Page-layout-classification methodologies aim to extract text and non-textual regions such as graphics, photos, or logos. These techniques have applications in digital document storage and retrieval where efficient memory consumption and quick retrieval are required.1 Such classification algorithms can also be used in the printing industry for selective or enhanced scanning and object-oriented rendering (printing different parts of a document with different resolution depending on the content).2 Additionally, these techniques can be used as an initial step for various applications. These include optical-character recognition (the electronic translation of handwritten or printed text into machine-encoded text) and graphic interpretation (classifying documents—into military, educational, and others—according to the image content).3
In the past two decades, several techniques have focused on identifying text regions in scanned documents.4, 5 In addition, comprehensive algorithms that aim to identify both text and graphic regions have been developed.6, 7 However, these systems are limited to specific documents, such as newsletters or articles, where the background region is assumed white.8, 9 This assumption not only excludes complex backgrounds and colored documents (such as book covers, advertisements, and flyers),10 but also limits practicality and feasibility when applied to non-ideal (complex) documents.

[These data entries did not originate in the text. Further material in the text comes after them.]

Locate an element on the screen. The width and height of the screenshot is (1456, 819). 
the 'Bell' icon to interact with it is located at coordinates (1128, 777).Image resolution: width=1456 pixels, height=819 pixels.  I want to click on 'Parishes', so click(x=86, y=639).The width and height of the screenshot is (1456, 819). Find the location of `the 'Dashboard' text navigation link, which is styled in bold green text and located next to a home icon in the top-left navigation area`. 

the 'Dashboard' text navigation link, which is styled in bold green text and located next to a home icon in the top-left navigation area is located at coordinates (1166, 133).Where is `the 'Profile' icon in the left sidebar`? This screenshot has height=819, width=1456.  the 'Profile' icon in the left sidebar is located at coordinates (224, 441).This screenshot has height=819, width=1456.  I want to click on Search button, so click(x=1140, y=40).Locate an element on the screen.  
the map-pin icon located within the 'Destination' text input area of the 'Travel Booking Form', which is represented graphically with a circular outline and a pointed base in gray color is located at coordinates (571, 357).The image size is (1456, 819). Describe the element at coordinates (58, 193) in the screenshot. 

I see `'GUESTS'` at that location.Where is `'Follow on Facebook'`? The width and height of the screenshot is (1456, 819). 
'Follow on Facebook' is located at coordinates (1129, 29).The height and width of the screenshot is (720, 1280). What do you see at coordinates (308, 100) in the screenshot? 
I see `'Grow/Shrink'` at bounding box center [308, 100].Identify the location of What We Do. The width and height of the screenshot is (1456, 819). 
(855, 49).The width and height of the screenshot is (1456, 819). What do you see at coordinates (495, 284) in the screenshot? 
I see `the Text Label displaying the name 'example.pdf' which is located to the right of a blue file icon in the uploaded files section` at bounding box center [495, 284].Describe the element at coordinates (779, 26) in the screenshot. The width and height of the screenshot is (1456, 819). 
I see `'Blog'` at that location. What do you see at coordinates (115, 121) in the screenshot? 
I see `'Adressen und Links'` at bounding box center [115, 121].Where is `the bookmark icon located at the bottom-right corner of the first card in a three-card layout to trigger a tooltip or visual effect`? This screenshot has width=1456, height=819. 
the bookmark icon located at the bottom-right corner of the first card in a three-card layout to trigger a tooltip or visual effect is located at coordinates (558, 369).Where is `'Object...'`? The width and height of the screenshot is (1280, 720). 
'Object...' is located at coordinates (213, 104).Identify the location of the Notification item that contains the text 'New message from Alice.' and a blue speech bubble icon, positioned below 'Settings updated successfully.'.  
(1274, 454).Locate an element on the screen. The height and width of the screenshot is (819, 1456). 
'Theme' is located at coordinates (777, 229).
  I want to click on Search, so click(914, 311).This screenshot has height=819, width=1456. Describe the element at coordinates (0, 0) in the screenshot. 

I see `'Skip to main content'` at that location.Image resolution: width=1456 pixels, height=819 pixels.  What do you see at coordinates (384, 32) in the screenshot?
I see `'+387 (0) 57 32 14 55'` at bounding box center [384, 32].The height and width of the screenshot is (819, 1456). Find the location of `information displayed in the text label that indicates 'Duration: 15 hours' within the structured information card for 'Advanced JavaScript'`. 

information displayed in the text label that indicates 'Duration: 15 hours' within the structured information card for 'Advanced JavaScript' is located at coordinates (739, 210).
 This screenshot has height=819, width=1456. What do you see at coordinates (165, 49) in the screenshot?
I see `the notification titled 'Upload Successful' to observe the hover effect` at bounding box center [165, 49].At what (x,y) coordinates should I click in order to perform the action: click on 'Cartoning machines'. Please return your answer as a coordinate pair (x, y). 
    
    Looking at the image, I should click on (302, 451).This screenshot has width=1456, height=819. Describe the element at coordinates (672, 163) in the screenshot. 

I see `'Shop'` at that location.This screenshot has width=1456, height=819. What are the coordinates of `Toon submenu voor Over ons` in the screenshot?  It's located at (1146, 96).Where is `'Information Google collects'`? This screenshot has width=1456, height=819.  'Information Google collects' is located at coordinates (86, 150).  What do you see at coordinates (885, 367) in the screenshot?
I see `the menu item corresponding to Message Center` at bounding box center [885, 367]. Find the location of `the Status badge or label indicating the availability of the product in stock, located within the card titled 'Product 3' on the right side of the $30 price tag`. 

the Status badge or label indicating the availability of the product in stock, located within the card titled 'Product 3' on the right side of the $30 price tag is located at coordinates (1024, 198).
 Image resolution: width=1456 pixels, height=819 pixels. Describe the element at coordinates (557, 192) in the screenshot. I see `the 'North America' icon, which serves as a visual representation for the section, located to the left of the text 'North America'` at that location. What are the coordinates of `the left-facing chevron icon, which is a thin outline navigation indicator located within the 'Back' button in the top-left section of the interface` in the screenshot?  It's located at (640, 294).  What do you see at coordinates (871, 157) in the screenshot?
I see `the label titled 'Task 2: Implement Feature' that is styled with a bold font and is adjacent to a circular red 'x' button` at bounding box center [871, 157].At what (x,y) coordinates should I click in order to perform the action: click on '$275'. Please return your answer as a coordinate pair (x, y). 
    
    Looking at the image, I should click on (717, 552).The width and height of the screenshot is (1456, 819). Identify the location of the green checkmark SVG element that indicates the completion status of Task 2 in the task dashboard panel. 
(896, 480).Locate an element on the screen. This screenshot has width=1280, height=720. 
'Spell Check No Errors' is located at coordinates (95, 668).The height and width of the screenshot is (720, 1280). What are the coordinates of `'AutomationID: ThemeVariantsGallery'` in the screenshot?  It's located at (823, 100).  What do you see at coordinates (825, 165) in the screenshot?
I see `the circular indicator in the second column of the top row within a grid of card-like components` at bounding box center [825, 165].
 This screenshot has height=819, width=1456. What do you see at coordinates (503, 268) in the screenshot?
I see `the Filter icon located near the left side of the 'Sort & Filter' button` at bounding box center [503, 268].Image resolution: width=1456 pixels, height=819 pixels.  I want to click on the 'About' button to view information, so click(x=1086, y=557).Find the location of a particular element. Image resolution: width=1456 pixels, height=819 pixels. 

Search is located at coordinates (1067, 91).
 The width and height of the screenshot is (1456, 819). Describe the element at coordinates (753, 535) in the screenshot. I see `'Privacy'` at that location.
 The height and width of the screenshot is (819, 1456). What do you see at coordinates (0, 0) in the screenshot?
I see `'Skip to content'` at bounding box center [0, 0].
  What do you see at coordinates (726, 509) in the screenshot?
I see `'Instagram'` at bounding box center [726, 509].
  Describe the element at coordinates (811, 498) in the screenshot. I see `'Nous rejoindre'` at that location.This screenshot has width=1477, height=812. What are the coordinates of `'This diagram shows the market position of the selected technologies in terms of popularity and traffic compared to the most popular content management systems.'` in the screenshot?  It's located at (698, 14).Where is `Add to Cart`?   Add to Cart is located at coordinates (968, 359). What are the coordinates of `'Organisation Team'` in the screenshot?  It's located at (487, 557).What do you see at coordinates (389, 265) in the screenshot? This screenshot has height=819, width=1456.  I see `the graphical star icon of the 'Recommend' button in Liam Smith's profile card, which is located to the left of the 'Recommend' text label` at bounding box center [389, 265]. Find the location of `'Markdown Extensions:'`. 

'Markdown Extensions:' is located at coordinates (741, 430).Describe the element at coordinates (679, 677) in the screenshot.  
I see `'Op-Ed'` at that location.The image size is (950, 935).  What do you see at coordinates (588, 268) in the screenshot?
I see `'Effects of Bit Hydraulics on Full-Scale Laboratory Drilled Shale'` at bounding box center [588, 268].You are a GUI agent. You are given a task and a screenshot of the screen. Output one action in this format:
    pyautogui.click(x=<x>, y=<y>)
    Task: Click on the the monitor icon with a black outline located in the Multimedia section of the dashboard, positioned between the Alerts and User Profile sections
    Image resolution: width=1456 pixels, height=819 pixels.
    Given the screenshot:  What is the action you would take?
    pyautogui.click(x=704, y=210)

Figure 1. Line detection results for two different documents. (a) Original image, (b) enhanced L*channel of the CIE L*a*b*space, and (c) final segmentation map where strong-edge or strong-line and text regions are colored in yellow and green, respectively.
Figure 2. Segmentation for different types of scanned documents: (a) newsletter, (b) fax cover, (c) article, (d) correspondence, (e) advertisement, (f) address list, (g) check, and (h) color segmentation. Images are represented with blue boxes, text zones are shown in green, and cyan marks a common zone where photo and text regions overlap. The second and third rows show the classification maps generated by our algorithm for colored and gray-scale scanned documents, respectively, while the final row shows the correct (100% accurate) ground-truth classification.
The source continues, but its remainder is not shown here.